- _WHAT IS NEEDED_: Look through the data below and return each line where "will" appears.

::::::::::

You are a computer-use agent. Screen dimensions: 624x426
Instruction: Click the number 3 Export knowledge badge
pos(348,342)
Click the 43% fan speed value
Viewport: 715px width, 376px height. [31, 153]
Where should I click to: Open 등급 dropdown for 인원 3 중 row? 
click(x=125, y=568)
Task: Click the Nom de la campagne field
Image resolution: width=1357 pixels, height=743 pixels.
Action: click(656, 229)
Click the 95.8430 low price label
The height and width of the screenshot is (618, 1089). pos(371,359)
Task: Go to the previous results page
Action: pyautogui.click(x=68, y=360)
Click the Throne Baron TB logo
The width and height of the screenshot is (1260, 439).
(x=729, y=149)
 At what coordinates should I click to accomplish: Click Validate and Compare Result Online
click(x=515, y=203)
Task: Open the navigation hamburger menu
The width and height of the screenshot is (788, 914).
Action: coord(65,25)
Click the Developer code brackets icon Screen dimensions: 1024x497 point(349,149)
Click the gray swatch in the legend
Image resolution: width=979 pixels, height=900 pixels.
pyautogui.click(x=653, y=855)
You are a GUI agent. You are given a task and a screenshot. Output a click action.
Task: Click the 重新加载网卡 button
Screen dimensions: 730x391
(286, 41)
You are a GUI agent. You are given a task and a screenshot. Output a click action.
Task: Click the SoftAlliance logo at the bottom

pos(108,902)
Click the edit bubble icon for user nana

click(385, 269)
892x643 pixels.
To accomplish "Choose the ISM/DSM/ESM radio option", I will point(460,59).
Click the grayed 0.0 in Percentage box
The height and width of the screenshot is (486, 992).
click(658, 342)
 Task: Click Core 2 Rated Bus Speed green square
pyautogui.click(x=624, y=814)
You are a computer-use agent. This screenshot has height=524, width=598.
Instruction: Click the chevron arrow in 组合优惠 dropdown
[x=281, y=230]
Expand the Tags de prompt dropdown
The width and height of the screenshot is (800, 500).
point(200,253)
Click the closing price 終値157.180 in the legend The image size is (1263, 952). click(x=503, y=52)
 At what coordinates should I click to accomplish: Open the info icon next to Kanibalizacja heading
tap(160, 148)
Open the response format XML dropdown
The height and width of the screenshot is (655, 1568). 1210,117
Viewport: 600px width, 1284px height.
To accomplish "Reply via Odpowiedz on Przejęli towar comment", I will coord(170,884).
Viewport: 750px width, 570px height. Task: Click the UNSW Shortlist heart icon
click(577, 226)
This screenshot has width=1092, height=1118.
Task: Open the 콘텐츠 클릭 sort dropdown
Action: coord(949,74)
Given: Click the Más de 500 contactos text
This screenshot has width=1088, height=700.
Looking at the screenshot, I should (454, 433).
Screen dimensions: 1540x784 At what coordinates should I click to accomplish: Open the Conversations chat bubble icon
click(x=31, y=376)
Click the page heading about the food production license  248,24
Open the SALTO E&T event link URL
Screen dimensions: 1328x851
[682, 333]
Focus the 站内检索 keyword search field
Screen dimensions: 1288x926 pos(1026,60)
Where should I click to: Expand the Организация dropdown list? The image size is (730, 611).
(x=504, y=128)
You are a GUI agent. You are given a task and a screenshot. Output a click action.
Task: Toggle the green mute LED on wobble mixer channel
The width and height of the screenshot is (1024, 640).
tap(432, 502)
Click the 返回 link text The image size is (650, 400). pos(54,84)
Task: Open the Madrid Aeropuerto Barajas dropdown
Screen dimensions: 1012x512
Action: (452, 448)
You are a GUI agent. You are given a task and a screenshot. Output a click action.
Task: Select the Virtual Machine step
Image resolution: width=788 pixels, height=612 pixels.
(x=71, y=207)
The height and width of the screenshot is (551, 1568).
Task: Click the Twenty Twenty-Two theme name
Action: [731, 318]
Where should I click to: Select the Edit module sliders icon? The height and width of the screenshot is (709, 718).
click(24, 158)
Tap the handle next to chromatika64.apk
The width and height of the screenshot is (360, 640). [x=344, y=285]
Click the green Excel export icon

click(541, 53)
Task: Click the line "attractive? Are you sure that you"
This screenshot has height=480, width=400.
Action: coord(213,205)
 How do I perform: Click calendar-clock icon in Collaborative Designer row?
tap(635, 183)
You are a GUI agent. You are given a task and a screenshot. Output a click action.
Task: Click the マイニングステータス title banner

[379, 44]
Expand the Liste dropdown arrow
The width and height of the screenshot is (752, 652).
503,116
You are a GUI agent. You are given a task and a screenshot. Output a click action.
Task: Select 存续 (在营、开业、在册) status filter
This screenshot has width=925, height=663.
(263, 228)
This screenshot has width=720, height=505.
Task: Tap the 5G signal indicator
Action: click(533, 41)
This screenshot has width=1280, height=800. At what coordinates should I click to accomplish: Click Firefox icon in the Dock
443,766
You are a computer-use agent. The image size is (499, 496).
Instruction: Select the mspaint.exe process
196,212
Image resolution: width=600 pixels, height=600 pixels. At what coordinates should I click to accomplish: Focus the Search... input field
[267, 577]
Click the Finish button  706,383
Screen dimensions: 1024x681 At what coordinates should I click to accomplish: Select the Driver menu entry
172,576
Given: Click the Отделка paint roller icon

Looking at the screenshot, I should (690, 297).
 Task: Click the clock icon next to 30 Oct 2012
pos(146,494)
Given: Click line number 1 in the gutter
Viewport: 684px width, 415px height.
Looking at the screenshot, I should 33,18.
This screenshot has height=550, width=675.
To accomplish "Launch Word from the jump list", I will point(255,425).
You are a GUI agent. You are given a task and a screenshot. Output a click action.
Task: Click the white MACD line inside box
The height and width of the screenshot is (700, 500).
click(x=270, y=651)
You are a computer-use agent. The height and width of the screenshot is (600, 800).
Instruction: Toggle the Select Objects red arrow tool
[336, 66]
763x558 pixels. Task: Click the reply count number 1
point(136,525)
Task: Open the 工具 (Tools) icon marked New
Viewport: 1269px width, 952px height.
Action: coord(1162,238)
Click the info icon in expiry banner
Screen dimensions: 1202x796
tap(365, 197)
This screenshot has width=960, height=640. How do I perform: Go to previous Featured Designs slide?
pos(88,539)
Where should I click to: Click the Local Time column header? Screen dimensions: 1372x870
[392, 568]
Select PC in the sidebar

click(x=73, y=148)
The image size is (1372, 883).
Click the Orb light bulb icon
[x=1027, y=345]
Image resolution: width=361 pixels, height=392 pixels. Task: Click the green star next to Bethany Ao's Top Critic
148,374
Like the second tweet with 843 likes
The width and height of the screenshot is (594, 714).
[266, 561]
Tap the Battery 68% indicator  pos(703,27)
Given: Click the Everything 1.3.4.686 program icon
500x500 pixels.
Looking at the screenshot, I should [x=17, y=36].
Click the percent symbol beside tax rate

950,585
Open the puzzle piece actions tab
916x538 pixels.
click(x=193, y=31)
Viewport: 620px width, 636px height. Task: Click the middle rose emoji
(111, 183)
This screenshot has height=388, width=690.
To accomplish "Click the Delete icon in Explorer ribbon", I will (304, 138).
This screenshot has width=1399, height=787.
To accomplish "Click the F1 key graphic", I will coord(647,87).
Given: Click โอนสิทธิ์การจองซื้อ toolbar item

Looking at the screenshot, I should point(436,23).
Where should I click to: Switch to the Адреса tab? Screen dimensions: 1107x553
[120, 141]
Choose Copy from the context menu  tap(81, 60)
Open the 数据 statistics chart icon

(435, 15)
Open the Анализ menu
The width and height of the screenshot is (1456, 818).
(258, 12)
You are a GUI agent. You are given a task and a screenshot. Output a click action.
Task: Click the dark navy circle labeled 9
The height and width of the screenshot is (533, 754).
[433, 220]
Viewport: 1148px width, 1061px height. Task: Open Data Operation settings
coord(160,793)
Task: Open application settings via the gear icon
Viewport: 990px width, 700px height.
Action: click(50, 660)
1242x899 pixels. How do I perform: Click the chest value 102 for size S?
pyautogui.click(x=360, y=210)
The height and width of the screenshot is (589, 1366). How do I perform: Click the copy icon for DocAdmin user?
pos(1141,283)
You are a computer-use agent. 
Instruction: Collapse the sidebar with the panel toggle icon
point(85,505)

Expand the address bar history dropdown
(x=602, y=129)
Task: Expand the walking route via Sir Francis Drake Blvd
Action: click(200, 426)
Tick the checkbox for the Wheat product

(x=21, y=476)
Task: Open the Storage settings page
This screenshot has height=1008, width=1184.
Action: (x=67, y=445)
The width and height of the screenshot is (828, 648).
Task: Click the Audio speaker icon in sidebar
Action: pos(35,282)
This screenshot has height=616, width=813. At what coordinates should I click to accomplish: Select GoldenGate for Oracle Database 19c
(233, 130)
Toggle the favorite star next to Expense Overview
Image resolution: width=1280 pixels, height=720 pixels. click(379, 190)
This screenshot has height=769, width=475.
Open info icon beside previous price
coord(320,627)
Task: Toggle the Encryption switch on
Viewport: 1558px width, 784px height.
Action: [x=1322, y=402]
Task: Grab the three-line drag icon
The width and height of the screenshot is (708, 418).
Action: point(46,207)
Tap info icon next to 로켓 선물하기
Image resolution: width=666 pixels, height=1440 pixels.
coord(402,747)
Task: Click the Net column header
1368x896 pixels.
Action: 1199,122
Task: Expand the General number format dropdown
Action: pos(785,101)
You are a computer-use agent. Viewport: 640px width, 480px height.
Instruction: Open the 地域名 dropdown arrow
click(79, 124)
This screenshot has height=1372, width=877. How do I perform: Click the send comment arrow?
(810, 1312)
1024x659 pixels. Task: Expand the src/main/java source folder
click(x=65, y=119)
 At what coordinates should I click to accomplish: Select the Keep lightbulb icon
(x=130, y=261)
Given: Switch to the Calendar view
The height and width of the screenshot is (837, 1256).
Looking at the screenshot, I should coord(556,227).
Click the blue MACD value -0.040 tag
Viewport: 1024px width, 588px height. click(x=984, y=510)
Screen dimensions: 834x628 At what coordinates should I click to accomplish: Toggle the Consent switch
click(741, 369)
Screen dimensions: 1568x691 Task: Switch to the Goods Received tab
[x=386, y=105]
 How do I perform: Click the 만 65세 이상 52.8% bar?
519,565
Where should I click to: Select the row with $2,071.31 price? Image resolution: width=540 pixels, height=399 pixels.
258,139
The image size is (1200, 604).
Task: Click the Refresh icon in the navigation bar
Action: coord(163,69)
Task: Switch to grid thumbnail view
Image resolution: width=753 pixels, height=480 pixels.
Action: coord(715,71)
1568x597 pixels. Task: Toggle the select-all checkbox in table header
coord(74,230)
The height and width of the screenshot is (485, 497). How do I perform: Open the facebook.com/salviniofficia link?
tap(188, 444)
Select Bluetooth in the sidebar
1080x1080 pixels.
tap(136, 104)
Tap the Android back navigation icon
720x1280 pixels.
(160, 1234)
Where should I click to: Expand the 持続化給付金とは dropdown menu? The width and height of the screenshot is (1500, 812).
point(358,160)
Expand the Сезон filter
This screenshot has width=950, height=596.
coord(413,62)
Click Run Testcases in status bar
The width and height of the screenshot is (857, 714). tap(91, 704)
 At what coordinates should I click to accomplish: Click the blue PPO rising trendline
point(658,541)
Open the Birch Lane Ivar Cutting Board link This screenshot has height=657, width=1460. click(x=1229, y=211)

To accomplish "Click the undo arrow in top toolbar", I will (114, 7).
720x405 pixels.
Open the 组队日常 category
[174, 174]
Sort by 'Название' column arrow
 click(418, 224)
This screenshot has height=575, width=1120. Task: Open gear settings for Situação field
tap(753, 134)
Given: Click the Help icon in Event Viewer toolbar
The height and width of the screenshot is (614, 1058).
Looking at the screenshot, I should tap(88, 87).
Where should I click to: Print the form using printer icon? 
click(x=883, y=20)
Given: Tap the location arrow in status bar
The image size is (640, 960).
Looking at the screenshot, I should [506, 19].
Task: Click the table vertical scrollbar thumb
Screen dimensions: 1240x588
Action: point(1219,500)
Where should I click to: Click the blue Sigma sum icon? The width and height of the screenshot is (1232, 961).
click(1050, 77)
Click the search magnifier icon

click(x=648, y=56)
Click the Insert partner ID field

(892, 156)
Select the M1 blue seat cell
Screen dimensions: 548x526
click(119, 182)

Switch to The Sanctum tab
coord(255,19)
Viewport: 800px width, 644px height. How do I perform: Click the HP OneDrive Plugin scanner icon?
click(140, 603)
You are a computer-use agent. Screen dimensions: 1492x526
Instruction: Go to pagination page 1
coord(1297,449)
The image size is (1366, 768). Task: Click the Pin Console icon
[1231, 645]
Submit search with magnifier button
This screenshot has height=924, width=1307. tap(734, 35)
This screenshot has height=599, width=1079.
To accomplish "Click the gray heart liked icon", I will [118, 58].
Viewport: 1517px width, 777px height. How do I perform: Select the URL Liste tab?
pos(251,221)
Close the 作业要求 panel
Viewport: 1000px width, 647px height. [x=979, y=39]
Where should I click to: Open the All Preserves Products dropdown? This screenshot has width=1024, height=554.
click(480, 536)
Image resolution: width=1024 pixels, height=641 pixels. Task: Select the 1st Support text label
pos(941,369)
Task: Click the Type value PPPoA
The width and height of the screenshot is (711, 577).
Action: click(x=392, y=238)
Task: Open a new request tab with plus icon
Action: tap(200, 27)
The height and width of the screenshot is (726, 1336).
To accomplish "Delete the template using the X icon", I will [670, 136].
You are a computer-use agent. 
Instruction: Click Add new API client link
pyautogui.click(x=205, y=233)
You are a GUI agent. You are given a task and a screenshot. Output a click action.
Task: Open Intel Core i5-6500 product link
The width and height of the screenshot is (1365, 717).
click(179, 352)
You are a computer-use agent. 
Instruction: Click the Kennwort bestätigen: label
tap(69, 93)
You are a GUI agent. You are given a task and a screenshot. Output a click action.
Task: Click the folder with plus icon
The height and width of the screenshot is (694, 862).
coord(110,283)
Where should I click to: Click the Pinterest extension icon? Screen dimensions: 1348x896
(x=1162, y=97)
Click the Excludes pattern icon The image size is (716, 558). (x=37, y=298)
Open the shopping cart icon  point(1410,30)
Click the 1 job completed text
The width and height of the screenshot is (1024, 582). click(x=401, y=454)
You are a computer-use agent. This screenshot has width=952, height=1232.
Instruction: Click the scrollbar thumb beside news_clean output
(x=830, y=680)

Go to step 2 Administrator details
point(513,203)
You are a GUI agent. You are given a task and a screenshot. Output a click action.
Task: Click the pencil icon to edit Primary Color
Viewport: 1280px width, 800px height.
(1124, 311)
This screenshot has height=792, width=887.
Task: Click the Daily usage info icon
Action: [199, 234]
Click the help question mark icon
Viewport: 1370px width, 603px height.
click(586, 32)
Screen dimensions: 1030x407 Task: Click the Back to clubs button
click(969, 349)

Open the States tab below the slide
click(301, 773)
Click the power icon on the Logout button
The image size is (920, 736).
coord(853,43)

::::::::::

- _ANSWER BOX_:
To accomplish "Choose the ISM/DSM/ESM radio option", I will point(460,59).
To accomplish "Reply via Odpowiedz on Przejęli towar comment", I will coord(170,884).
To accomplish "Launch Word from the jump list", I will point(255,425).
To accomplish "Click the Delete icon in Explorer ribbon", I will (304, 138).
To accomplish "Click the F1 key graphic", I will coord(647,87).
To accomplish "Click the undo arrow in top toolbar", I will (114, 7).
To accomplish "Click the gray heart liked icon", I will [118, 58].
To accomplish "Delete the template using the X icon", I will [670, 136].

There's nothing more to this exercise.